'Seinfeld stock rally'? Early warnings about empty market chatter, credit-card delinquencies
Displaying wit not usually seen from the skilled but serious troops at Bloomberg News, columnist David Reilly warns today about taking the current stock rally too seriously.
"While hot air got markets off the ground, it isn't enough to sustain them," Reilly writes. Here's his Seinfeld angle:
Over the past week or so, the president and his minions, members of Congress, and a host of bank chief executives have made a concerted effort to spin the market. The message has been clear: It's time to get on board with Team America where the glasses and bank balance sheets are officially half full.
It's "temporary magic," Reilly says, and "investors should be on guard."
One big reason for worry, despite the optimistic chatter, is something that Reilly mentions only briefly: the looming problem of widespread delinquent payments on credit cards. We've been told to buy, because it will supposedly help the economy. But we could be buying more trouble.
NYU economist Nouriel Roubini notes that U.S. credit card defaults are at a 20-year high. One of "party-boy economist" Roubini's "spotlight issues" on his lively RGE Monitor is bannered "U.S. Credit Card Delinquencies At Record Highs: Same Dynamics As Mortgages?"

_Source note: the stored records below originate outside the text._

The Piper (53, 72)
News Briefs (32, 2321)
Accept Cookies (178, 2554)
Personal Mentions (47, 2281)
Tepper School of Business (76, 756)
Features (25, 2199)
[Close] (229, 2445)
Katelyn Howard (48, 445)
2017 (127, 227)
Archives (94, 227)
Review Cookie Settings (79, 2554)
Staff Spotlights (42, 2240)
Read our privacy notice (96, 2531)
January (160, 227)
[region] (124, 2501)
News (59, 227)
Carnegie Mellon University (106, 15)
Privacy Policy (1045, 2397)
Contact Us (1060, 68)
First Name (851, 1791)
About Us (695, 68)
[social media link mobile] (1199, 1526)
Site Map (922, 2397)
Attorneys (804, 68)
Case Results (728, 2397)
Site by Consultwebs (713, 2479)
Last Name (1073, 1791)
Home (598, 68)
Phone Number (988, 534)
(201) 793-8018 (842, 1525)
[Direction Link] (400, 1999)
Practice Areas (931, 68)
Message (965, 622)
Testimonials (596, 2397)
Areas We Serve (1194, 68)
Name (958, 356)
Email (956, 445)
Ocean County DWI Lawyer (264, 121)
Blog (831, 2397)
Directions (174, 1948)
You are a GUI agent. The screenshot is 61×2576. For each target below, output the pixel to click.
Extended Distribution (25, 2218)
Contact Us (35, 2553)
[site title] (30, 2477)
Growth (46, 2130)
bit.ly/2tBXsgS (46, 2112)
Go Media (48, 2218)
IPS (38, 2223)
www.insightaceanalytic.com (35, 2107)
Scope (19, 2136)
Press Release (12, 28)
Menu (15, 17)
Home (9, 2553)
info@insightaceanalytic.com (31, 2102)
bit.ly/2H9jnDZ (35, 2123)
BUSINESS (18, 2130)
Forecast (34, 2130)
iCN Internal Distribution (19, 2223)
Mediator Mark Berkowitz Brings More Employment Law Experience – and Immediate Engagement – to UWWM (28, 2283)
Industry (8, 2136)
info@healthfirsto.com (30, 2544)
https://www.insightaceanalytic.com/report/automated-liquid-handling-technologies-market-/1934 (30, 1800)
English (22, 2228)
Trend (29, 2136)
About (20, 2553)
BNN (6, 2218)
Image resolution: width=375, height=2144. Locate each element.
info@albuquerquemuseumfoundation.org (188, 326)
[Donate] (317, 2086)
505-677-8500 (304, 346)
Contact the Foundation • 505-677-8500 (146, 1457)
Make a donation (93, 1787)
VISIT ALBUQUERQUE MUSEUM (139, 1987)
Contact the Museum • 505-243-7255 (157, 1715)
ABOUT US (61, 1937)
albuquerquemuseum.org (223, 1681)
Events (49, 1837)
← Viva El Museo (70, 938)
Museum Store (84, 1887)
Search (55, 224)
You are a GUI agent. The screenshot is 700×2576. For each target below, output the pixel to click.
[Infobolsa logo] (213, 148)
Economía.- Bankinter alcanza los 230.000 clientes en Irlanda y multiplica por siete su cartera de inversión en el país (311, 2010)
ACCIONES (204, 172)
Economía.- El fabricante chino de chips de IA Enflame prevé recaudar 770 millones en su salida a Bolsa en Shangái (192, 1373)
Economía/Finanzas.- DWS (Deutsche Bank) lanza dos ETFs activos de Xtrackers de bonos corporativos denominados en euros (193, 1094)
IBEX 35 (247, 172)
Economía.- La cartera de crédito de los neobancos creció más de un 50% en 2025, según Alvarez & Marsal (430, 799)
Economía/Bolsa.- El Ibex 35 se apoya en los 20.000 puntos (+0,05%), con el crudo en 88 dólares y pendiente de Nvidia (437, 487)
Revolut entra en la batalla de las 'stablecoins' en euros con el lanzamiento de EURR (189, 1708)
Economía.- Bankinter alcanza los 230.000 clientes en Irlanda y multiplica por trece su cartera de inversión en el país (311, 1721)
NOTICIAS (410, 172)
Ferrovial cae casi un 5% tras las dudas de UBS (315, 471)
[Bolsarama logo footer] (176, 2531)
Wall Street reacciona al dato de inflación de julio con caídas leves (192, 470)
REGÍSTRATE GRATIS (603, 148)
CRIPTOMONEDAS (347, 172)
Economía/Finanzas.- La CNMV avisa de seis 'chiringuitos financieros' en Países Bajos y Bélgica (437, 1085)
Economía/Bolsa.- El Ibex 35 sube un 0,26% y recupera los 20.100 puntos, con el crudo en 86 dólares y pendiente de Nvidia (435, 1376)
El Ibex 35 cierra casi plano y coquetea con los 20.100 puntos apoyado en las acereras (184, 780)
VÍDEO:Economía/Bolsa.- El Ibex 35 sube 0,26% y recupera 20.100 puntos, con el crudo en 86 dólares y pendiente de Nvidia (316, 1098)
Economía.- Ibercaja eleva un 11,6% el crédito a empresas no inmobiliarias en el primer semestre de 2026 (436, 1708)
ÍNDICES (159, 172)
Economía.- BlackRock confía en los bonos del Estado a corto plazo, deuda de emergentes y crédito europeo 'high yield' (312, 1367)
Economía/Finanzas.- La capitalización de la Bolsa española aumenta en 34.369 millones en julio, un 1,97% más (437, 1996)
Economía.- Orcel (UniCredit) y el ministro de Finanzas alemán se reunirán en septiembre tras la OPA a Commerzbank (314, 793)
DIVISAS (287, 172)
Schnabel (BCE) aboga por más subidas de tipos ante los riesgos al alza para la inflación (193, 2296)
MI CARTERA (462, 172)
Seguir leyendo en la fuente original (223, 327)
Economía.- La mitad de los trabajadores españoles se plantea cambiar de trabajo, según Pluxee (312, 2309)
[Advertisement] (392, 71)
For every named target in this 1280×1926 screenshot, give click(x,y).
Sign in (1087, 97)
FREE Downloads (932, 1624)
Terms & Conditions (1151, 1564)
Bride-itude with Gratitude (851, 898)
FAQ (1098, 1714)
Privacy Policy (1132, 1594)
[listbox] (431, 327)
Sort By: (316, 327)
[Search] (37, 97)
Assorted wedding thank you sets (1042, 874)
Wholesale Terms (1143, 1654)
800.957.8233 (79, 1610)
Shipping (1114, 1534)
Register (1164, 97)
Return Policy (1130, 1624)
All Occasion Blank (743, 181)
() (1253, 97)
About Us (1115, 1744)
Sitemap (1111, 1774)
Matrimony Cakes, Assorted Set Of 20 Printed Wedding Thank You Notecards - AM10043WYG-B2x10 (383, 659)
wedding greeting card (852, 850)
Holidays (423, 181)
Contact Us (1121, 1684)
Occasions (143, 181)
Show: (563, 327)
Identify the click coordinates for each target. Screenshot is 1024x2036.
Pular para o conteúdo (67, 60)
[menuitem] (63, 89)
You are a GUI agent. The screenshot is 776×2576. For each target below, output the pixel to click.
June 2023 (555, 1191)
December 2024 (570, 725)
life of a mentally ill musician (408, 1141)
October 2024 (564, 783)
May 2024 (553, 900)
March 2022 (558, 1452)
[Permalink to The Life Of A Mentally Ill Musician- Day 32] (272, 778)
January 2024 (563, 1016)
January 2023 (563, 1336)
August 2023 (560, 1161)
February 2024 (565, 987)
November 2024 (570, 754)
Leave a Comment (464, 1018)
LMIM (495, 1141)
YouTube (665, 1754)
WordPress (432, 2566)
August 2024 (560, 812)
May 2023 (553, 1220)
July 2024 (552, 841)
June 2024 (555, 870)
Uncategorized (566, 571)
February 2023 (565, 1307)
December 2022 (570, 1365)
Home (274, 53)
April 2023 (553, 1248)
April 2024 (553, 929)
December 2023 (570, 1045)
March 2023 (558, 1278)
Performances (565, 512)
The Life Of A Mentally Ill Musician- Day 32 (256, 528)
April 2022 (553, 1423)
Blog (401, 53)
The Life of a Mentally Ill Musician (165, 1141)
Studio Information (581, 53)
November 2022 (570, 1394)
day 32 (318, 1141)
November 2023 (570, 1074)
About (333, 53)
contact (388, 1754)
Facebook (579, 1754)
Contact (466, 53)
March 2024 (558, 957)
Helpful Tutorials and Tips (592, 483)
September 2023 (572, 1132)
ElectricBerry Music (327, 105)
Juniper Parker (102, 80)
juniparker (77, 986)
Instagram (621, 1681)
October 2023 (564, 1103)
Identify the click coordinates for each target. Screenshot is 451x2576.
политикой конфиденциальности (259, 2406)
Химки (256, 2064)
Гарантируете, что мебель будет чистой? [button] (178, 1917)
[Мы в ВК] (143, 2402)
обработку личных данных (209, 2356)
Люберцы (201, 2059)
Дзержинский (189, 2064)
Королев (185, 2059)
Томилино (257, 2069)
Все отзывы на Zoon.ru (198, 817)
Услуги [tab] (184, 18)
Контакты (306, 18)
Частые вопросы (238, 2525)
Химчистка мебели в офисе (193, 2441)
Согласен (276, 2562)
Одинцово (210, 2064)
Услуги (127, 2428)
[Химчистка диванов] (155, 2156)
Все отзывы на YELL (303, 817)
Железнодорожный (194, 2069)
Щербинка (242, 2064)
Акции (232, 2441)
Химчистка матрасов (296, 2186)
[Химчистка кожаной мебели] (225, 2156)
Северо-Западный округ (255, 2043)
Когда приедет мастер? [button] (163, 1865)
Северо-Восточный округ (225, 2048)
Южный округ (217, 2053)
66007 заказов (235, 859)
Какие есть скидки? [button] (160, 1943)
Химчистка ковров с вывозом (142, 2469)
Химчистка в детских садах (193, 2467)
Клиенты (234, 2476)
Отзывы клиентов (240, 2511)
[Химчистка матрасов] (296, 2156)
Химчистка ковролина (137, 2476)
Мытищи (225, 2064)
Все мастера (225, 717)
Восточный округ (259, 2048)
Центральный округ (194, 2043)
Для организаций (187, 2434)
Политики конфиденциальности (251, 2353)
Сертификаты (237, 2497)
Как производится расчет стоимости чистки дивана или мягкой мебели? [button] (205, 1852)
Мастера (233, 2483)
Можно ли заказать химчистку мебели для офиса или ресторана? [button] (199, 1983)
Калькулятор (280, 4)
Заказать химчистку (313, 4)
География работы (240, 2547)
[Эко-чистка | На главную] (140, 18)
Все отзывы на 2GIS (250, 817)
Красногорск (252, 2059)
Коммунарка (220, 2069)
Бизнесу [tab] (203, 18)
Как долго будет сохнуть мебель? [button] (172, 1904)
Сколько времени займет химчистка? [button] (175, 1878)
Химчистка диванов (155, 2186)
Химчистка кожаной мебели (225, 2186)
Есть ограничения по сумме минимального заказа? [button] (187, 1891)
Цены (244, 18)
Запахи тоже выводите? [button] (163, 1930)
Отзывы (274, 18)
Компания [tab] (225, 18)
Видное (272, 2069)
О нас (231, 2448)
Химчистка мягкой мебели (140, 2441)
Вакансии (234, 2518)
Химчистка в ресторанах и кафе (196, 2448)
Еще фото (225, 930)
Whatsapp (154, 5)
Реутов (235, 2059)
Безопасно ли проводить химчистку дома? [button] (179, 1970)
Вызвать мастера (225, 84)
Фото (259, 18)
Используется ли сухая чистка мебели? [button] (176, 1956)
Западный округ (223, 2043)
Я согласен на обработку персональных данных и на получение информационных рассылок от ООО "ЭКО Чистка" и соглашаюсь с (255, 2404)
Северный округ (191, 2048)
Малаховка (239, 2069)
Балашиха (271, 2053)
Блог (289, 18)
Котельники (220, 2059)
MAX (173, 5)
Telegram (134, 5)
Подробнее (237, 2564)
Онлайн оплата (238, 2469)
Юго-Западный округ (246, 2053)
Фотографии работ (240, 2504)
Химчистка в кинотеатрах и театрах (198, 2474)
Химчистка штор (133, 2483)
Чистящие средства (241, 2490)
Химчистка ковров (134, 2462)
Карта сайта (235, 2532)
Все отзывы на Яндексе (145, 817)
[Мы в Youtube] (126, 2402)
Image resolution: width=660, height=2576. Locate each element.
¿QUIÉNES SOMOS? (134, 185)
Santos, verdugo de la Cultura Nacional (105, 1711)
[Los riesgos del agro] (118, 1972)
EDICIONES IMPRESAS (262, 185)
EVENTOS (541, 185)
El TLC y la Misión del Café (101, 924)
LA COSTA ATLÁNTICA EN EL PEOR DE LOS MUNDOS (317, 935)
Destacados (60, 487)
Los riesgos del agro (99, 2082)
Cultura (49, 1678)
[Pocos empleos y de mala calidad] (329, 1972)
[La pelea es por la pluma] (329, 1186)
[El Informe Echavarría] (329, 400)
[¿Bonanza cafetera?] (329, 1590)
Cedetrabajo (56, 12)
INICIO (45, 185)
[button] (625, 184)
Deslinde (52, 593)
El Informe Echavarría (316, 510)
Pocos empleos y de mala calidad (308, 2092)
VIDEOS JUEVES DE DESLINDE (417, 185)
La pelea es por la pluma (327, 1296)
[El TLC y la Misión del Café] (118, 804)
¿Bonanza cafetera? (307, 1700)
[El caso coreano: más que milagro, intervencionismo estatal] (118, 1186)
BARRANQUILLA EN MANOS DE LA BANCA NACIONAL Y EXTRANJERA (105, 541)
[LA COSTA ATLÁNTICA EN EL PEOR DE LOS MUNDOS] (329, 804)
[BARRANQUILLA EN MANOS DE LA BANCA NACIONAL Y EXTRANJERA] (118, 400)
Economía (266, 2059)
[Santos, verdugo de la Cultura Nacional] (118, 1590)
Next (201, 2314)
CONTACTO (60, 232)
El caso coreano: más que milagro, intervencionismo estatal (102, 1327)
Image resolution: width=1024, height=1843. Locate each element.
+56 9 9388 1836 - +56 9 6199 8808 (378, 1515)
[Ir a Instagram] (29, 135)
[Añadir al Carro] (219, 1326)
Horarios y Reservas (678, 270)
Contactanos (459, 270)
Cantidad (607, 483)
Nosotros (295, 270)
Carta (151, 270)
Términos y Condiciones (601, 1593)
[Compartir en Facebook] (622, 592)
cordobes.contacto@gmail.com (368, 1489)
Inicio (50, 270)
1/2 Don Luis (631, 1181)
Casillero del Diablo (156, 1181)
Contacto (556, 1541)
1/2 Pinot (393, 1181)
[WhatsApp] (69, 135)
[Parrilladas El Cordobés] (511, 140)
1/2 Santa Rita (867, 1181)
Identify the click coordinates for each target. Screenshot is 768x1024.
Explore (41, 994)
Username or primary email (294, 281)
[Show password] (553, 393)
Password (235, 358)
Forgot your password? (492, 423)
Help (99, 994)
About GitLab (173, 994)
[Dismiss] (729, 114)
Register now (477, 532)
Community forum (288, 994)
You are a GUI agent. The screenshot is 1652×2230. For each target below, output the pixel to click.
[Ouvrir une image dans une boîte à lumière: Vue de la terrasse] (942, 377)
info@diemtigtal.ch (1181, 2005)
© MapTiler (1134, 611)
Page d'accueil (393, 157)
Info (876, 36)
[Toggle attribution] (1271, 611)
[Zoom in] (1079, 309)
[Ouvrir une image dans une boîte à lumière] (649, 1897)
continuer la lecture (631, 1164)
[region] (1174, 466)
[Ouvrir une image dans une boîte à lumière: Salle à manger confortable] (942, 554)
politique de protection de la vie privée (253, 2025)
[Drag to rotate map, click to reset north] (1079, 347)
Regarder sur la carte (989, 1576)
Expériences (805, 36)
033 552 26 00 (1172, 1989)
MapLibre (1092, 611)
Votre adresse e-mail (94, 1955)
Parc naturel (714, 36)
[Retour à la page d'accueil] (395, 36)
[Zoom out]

Also see this earlier Financial Times (U.K.) piece: "US credit card delinquencies at record high."
Back to Reilly's piece: Among the things he's worrying about is that "American Express Co. reported higher delinquency rates for credit cards in February."
Even without the Seinfeld riff, and despite his consigning the grim credit-card news to only a brief mention, Reilly makes other good points and provides a well-reasoned instant history and analysis of the recession. Worth reading from the beginning to the end.